Soon after Pauline arrived in Tucson, Wendy Ascher of Jewish Family and Children’s Service recruited her to work with the first group of Lost Boys of the Sudan.

“Pauline arrived with a sense of independence,” Ascher says, “a young, single woman with no family in Tucson (in Africa, family is how you identify yourself). She was competent and incredibly hard-working. She worked full-time as a case manager, and at the same time she was going to school full time at Pima Community College.”

Pauline says, “I thought my experience was worse. But when I met them — OK, no complaints. However, the Lost Boys did not think about what had happened to them. They thought, ‘What about the future?”

Pauline worked with refugees from the former Soviet Union, Turks, Russian Jews, Bosnians, and numerous African groups. “Refugees are traumatized by discrimination. They need to feel safe. And they need to be treated like any other human being.”

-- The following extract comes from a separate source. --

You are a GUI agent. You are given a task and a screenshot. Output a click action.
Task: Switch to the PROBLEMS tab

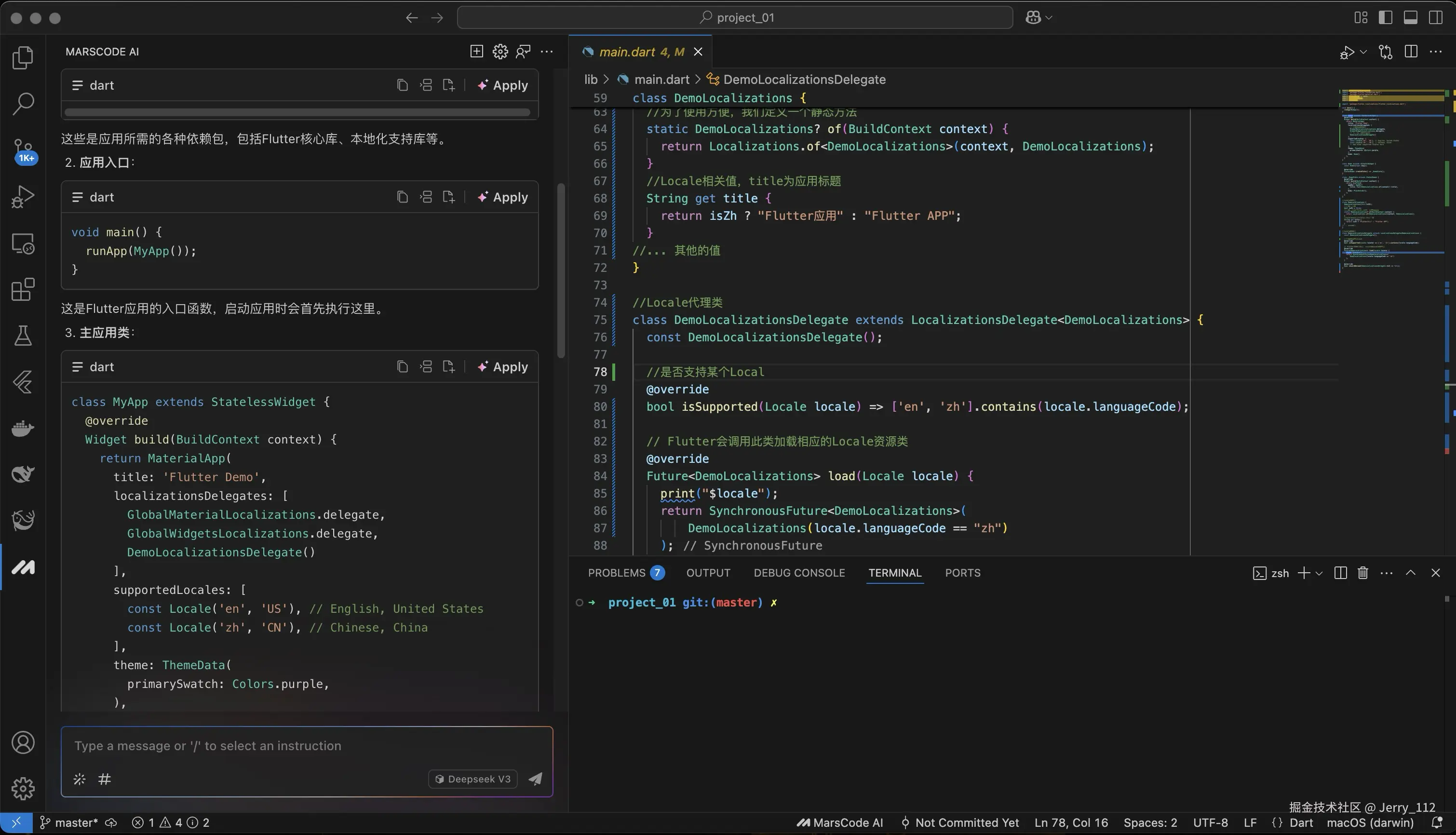[617, 573]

With an associate’s degree from Pima in hand, Pauline came to UA to complete her bachelor’s degree in international studies, which she did with plenty of accolades. Pauline Mujawamariya’s contribution to the community, and the enormous challenges she had overcome to achieve a college education, were recognized at Winter Commencement 2006, when she was the one undergraduate woman to receive the annual Centennial Achievement Award.

Pauline graduated from the UA in May 2007, then embarked on a new journey. She won a Fulbright Fellowship to study at the University of Sussex in England, where she will concentrate in international studies.

Pauline expects to apply everything she has learned in Africa. “I want to work on the issue of poverty in sub-Saharan Africa,” she says. “I want to influence those sitting in Washington, D.C., in Geneva, designing policies that affect Africa. I want to empower people so that they will influence governments.” Pauline especially wants to help women.

“Poverty affects women more than men,” she observes. “They can use another hand. If you are educated — she emphasizes the word forcefully — then you can resist.”